From the archives of the Sault Ste. Marie Public Library:

With the recent media coverage given to opioid usage often resulting in overdoses and deaths, people’s attention has turned to the effects of these drugs on an individual and a societal scale.  

However, while the focus on synthetic drugs like fentanyl may be relatively recent, narcotics have been in Sault Ste. Marie for much longer.

In 1912, Sault Police made the headlines when they raided a local opium den, located behind a tobacco store on Queen Street between Spring and Brock.

Opium is one of the world’s oldest recorded drugs, with its use tracing back to ancient Mesopotamia in 3,400 BC.  From there, opium use spread around the world, notably to East Asia via the Silk Road. With the gold rush and work on the railway came an influx of immigrants from China to North America. These new immigrants brought opium with them and, in the mid-1800s, opened opium dens: establishments where people could purchase and consume the drug.

The raid on the local opium den, carried out by four members of the force including Chief of Police Vincent, Plainclothes Officer Fortune and Constables Harbottle and King resulted in six arrests. Among those arrested was the alleged proprietor of the den, Hong Tong, along with four other men of Chinese descent. Police confiscated opium, pipes, and lamps – and items associated with gambling, such as playing cards and dice. Despite this, the owner continued to maintain that it was a tea shop.

Also arrested – and the focus of much speculation – was a 30-year-old white woman from Sault, Michigan. She provided police with two stories. First, she claimed she went into the shop for some tea, saw a policeman, and “hurried into a secluded room.” She also claimed that Hong Tong had “enticed” her into the opium den. Police opted to believe the latter explanation.
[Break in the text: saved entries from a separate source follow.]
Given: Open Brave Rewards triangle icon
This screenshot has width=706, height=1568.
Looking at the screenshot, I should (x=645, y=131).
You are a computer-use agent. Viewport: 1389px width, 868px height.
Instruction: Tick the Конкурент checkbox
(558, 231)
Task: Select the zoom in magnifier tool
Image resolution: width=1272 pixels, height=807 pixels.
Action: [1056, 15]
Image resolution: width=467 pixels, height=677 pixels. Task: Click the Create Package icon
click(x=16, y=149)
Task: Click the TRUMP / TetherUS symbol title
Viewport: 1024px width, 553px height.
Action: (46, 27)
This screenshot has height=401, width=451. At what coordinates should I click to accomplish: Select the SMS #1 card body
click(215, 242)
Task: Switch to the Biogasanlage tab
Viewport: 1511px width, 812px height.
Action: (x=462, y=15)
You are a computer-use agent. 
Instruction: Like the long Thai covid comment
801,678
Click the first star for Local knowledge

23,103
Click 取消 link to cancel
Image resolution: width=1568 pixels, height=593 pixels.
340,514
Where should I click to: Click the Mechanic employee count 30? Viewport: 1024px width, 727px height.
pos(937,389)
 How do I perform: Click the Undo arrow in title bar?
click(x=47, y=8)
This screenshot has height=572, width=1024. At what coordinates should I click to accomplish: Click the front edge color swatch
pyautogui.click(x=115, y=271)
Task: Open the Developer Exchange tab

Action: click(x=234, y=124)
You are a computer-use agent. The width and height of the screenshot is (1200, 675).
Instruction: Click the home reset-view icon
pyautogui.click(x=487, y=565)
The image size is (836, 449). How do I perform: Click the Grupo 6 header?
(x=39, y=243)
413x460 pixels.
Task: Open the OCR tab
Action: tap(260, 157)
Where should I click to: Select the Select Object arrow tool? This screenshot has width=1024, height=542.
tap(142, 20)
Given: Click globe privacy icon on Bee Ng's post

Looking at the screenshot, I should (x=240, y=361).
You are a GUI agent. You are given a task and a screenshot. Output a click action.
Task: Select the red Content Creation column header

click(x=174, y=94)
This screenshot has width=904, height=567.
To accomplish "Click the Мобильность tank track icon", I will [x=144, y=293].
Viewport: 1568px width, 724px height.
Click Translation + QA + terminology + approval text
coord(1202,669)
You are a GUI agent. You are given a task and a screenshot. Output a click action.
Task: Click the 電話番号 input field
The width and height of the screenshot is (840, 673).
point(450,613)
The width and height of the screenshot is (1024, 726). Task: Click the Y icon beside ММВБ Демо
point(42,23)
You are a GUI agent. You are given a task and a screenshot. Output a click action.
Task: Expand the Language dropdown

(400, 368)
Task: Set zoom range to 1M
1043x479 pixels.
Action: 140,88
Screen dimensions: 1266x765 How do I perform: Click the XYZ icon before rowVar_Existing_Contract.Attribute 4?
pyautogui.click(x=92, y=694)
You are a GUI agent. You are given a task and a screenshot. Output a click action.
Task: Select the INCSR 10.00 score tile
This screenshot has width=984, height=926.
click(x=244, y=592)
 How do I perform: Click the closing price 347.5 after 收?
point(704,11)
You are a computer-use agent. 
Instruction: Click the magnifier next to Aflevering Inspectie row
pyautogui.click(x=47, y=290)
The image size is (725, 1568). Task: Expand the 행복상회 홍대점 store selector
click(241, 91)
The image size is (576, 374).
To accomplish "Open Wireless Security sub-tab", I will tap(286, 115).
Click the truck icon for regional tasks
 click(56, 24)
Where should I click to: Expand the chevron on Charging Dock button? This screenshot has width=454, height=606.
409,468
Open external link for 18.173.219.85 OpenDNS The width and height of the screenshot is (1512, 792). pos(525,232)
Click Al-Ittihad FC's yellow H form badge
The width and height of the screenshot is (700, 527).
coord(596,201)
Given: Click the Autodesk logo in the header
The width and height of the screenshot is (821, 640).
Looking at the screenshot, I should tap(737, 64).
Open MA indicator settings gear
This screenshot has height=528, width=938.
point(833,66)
The alleged opium den was one of several suspected to be operating in the city. In the Sault Star, police seemed confident that they would “stamp out the evils” that opium dens contained.

While those arrests may have marked the end of one opium den, narcotics still proved to be an issue in the area – not just in regards to consumption but smuggling as well.

In 1928, news broke of what the Sault Star referred to as a “giant opium smuggling ring” that had its base in Sault, Ontario.

The narcotics division in Sault, Mich. arrested two Americans, a laundryman and a barber, on the suspicion that they were involved in smuggling dope. Authorities also seized a quantity of opium with a value of $10,000 – which, taking into account inflation, would be the equivalent to over $145,000 today. Also seized were scales, lamps, pipes, and other paraphernalia.

Police felt that the opium had come from China by way of the Ontario Sault but they were unable to uncover how exactly it had gotten across the river. They expected more arrests to follow as they cracked down on trafficking of “the poppy poison.”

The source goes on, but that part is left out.